Greece’s capital markets regulator has moved swiftly to set the rules that will govern the looming takeover of the Athens Stock Exchange by European exchange group Euronext.
Over the past two days, the Hellenic Capital Market Commission has issued a series of decisions aimed at tightening oversight and ensuring transparency throughout the process.
One of the key measures concerns the Central Securities Depository (ELKAT), the institution responsible for the recording and transfer of securities after every transaction. Under the new framework, any investor seeking to acquire a significant stake in ELKAT must submit extensive disclosures about their identity, financial standing and ultimate beneficiaries. The regulator has made clear it intends to fully vet Euronext’s profile before granting approval.
Similar requirements have been imposed on AthexClear, the Central Counterparty that guarantees the clearing of every trade on the exchange. Because this entity is considered fundamental to market stability, the Commission is demanding complete transparency from any party that might gain a position of influence.

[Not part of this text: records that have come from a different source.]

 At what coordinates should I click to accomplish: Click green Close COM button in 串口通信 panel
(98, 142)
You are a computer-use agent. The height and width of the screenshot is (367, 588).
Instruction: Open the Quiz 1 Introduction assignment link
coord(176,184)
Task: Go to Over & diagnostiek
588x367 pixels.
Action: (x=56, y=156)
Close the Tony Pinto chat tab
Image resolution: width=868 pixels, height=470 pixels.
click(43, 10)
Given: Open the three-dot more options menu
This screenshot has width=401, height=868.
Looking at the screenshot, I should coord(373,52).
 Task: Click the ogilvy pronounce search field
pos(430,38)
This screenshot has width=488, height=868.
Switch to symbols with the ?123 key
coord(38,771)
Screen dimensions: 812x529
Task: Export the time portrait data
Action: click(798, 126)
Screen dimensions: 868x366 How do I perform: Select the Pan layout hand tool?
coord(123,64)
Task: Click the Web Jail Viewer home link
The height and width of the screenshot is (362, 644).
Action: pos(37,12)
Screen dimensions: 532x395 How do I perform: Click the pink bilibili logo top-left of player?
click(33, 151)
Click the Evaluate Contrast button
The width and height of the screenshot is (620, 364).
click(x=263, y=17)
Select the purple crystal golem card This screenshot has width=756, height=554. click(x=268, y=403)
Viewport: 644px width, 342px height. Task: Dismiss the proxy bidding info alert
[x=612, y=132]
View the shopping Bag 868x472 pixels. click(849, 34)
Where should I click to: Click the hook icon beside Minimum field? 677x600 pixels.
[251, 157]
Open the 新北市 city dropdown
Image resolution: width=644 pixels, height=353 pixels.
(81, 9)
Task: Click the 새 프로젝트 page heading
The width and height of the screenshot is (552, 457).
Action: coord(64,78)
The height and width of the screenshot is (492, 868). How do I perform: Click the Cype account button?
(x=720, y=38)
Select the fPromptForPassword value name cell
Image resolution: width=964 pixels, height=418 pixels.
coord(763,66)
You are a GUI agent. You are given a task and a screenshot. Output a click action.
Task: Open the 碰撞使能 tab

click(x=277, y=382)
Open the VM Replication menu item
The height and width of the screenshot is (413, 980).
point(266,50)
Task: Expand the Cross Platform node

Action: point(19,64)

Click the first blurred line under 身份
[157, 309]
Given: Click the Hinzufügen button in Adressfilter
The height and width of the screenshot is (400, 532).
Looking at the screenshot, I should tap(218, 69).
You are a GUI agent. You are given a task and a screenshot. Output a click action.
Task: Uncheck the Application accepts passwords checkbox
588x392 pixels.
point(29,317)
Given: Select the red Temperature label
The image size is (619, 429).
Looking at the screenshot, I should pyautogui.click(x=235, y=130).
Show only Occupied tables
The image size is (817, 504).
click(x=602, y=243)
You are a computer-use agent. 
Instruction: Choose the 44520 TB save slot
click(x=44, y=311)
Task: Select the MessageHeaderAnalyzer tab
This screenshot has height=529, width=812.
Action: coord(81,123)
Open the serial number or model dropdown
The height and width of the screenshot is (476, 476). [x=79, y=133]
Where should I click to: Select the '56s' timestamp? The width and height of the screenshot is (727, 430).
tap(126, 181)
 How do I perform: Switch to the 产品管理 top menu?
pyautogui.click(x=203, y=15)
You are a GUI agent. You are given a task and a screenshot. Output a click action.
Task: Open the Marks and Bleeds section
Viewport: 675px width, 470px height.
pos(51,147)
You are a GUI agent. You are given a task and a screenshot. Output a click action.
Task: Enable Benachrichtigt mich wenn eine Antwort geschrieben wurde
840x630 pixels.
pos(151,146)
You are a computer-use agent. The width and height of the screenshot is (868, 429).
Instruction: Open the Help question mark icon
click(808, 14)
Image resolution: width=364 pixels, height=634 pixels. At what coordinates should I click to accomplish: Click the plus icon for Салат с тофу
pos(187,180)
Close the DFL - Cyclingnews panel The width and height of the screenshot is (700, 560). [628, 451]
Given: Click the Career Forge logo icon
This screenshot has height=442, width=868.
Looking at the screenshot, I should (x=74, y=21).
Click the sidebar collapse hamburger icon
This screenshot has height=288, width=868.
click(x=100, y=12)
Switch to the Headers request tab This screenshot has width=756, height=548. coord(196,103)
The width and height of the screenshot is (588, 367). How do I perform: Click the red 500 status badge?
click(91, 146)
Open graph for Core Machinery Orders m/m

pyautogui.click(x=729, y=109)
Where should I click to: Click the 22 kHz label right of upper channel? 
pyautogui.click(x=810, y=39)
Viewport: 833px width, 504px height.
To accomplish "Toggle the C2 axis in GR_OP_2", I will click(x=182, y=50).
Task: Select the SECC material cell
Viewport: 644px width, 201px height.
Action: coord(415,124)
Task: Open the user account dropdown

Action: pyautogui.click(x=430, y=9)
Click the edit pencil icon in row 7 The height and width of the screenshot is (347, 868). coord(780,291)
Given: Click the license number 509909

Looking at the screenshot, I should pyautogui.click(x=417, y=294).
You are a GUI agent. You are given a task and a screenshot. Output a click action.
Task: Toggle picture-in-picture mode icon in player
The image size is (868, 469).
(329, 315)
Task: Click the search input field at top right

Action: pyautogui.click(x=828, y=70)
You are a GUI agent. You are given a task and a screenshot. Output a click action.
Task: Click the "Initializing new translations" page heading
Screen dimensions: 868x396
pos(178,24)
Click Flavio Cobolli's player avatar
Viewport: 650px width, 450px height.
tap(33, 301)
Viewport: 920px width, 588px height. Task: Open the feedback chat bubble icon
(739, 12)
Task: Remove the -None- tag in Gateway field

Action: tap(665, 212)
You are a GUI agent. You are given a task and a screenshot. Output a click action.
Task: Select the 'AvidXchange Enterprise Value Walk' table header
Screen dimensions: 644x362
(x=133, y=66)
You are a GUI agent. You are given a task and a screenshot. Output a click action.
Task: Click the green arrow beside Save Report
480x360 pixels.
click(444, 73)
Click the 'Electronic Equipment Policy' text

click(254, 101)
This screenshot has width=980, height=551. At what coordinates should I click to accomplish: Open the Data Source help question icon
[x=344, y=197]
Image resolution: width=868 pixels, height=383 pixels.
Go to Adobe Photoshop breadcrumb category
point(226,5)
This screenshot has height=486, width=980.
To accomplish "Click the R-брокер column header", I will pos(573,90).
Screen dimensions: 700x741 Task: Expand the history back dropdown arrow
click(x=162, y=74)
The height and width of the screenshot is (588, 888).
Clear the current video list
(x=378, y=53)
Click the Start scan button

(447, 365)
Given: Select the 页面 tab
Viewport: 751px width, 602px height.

The regulator has also laid out conditions for shareholders of the Athens Stock Exchange itself. Prospective owners will be assessed not only on their financial strength but also on their professional background, reputation and compliance with anti–money laundering rules. According to the decision, any transfer of more than 20, 33, 50 or 67 percent of shares will trigger mandatory regulatory approval, while the exchange will be required to publicly disclose the identities of shareholders with significant influence over its management.